Reviews with the most likes.
Great; necessary. Half of my book club read this while the other half reading Indigenous Continent, and I think based on David Treuer's review in The New Yorker, I'm happy about my pick. Dunbar-Ortiz has a sweeping comprehensive view of the historical details plus a searing vision of the completely cohesive through line between our founding (and ongoing) genocide against Indigenous peoples and current imperialist foreign policy (and the delusional moral bankruptcy and hypocrisy at the center of it). I also especially appreciated the last chapter on what the future may hold. I occasionally had trouble tracking the geography of what she recounts because she tended to organize by theme/time period, but I think this also reflects that the Indigenous experience included both forced relocation and resistance through geographical flexibility.

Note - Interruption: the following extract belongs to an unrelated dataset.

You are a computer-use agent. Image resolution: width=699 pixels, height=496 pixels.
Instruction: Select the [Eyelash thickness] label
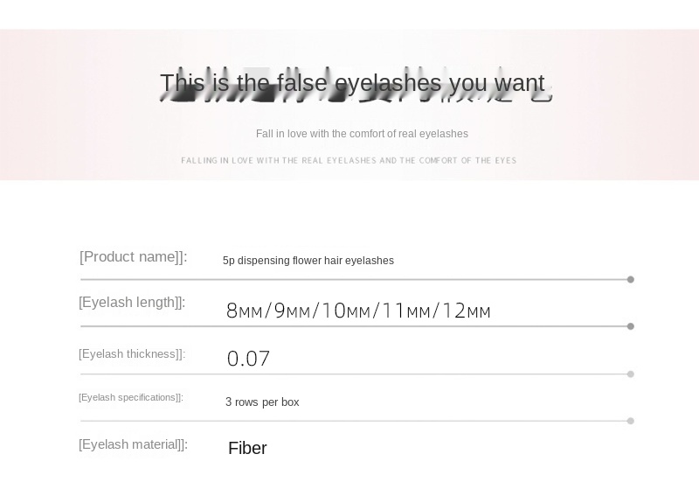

None of us have even a remote understanding of the history of indigenous peoples because even the most undeniable horrors have been thoroughly whitewashed for the sake of maintaining the lie of American Exceptionalism. This book provides some understanding to the horrors that fell the people that lived on the land we're living on now, including the multiple genocides committed against them, starting with those committed by Columbus himself. They weren't the savages. We were.
Highly Recommended
This book tells the history of the United States with regard to the indigenous inhabitants of the land. It tells the stories that were left out of the history most people educated in the US learned in school, including stories about people we were raised to think of as admirable, like Daniel Boone. After it fills in the gaps you didn't know were in your education about the forming of the United States, it shows how our stance in the world today as a dominant power, bringer of democracy, a militaristic empire, has developed directly out of the way we treated the indigenous people of this land. This is an eye opening book, suitable for academic environments and for general readers. It has an extensive bibliography and notes, as well as an index, but is written in approachable language. Everyone should read it.